Washington, May 25: The US strategic air command maintains a 'target list' for nuclear strikes in contingency planning against several countries, including Russia, China and North Korea, a defence expert has claimed. Iran, Syria, Sudan, Libya and Algeria also figure among the countries, Bruce G Blair, president of Centre for Defence Information, a Washington-based non-governmental think tank, said. He links contingency planning against deeply buried targets, especially those in Russia, with recent interest in developing "mini-nukes," with explosive power of below five kilotons. Congress has authorised research in these weapons but development and production would need their approval. President George W Bush has "a notion that US nuclear weapons can, and should, be adapted for use against a growing list of enemy weapons in a widening array of circumstances," Blair said adding the "top two candidates" for inclusion in the nuclear target list are located inside the Yamantau and Kosvinsky mountains in the central and southern Urals.
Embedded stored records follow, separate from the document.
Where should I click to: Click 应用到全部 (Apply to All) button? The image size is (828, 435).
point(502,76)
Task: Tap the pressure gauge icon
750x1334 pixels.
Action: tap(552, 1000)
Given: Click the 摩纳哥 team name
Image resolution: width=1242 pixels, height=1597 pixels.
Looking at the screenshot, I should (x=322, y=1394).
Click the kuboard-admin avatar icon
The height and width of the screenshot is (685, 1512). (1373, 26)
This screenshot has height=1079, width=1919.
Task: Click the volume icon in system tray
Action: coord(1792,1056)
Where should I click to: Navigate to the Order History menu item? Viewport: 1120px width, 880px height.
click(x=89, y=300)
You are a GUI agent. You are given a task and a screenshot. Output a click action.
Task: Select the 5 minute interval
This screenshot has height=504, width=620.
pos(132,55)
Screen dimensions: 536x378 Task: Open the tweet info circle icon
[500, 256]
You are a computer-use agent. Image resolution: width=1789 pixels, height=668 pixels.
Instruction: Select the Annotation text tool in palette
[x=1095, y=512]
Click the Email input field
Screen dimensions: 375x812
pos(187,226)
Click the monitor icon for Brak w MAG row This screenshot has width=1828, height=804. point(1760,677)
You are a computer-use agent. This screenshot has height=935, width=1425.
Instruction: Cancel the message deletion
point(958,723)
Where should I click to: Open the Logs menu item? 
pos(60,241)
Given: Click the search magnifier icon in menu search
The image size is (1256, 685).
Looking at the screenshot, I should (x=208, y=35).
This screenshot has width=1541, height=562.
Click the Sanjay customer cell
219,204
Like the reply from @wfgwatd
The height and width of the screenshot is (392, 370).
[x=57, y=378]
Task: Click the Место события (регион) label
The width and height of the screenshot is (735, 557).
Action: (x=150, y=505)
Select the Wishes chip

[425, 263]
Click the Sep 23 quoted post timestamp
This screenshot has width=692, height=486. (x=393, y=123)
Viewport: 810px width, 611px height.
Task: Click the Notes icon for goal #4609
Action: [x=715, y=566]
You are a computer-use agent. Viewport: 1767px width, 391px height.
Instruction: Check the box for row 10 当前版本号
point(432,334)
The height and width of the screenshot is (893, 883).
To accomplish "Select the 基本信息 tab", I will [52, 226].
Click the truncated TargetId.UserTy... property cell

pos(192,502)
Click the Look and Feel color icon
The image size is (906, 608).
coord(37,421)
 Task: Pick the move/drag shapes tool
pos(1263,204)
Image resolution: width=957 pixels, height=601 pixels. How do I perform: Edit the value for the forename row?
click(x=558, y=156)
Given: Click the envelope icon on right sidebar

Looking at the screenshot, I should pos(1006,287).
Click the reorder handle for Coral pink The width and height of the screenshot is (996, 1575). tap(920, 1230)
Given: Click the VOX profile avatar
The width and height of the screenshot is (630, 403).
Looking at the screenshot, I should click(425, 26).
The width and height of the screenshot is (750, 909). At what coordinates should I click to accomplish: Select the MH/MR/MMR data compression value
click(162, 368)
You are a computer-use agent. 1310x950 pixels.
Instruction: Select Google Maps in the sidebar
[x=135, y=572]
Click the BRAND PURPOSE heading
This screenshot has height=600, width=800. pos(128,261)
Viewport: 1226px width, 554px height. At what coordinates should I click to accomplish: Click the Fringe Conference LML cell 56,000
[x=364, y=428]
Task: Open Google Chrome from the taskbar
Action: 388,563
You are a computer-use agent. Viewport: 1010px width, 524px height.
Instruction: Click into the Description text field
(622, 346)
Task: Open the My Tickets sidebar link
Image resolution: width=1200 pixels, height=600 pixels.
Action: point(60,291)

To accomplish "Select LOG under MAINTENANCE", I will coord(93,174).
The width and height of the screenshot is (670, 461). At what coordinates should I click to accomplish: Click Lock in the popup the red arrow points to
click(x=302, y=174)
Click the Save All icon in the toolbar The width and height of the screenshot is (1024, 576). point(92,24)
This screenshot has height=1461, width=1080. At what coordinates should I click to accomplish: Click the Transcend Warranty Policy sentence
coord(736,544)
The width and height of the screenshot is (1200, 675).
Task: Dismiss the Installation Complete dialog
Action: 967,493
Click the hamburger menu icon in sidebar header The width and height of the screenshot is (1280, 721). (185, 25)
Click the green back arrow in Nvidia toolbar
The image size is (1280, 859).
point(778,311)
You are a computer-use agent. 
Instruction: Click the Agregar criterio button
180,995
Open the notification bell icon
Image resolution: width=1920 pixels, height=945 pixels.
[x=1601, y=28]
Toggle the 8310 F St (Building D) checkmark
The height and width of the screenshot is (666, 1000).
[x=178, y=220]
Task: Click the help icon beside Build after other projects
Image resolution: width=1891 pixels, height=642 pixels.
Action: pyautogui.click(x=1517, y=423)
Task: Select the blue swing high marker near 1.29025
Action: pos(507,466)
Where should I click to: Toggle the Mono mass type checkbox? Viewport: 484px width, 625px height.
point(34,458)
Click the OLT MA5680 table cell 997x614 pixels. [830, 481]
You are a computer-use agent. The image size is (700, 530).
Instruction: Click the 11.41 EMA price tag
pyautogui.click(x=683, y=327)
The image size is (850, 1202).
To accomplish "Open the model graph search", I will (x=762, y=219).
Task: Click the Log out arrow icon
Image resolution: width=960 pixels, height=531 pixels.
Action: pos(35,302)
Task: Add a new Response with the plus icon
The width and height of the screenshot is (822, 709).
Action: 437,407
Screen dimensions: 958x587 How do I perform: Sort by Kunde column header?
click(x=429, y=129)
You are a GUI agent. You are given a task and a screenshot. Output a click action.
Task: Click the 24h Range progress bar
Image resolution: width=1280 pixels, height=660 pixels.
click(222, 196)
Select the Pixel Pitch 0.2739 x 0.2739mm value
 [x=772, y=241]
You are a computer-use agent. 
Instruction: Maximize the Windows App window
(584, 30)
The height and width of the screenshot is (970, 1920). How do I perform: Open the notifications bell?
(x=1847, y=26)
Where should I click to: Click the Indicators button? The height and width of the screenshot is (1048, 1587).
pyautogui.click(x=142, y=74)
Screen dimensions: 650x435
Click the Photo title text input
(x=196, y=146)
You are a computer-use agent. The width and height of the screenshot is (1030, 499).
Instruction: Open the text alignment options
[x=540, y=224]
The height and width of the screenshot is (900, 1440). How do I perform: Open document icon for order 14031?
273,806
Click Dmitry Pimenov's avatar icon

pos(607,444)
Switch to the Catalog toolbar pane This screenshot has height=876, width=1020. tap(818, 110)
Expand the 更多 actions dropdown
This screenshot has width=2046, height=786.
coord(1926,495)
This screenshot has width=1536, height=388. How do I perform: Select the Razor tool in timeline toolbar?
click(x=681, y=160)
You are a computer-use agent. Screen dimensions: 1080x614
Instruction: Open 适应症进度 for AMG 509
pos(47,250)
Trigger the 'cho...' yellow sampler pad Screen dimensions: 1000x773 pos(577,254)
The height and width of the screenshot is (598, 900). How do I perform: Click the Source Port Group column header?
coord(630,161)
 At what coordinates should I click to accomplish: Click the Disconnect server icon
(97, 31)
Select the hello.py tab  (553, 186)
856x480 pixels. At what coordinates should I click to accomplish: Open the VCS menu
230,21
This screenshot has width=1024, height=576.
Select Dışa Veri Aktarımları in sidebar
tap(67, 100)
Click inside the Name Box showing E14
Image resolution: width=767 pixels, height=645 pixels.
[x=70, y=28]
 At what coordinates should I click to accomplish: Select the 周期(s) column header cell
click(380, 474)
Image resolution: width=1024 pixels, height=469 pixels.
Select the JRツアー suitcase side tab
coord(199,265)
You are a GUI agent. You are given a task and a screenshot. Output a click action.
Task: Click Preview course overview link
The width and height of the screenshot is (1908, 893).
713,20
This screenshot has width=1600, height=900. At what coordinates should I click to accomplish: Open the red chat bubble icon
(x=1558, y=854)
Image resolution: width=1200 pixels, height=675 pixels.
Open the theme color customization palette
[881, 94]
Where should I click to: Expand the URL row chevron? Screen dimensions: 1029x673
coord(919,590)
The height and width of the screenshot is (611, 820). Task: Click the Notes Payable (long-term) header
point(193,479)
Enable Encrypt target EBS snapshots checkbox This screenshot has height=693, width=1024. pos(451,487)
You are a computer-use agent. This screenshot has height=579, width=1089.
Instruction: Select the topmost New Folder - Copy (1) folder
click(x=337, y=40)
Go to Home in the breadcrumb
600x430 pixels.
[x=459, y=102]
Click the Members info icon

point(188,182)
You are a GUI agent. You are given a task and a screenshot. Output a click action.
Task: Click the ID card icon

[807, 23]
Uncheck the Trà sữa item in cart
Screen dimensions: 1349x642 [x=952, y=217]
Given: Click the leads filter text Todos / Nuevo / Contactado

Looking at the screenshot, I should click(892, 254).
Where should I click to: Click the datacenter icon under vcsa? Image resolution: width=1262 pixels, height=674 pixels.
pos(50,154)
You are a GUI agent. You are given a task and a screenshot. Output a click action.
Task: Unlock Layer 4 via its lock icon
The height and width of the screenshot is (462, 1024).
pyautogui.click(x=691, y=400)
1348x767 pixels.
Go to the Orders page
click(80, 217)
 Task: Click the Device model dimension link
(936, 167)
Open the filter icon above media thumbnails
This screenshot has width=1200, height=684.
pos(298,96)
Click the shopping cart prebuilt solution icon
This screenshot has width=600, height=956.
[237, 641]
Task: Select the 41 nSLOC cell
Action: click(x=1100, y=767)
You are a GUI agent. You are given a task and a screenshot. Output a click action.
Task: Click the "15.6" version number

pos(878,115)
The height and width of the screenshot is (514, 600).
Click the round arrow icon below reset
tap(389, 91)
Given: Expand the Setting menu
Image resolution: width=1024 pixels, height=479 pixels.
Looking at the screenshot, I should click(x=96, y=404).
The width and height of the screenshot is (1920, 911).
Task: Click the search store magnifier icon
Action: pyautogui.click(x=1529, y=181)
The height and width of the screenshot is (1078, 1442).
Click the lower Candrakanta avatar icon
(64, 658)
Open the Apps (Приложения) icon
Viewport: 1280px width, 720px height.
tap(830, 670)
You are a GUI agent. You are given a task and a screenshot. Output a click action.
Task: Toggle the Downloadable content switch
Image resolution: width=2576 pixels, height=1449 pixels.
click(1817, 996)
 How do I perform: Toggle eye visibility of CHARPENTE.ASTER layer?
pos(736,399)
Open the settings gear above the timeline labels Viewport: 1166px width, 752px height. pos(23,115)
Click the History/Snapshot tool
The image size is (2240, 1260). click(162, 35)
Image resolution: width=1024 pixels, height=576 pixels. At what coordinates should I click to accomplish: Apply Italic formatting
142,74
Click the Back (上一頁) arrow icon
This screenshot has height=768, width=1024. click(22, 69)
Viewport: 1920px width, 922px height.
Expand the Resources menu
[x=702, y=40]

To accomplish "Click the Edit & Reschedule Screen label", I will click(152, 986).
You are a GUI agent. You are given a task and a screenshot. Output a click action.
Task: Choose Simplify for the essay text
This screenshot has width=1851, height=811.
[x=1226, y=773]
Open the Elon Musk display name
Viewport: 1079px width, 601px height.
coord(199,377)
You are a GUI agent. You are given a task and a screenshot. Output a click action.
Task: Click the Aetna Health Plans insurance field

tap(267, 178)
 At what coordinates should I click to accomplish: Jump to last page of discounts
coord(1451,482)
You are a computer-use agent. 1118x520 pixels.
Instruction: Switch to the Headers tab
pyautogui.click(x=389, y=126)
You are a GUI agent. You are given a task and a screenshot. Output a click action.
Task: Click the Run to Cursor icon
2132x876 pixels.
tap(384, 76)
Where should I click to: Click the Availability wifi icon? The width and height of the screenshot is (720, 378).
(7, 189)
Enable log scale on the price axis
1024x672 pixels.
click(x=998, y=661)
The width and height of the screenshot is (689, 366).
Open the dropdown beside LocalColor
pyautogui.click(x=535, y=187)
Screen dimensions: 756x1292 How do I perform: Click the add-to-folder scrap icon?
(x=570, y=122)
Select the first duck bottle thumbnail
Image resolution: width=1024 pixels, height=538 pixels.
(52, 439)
Blair said the Yamantau command centre is a wartime relocation facility for the top Russian leadership while Kosvinsky is a wartime nuclear command system, that can communicate through the granite mountain to far-flung Russian strategic forces using very-low-frequency radio signals which can burn through a nuclear war environment.

Kosvinsky came on line recently, "which could be one explanation for the US interest in a new nuclear bunker buster," he said adding, though logical in the cold war-era nuclear planning, building a new weapon to threaten these mountain redoubts would not increase US security.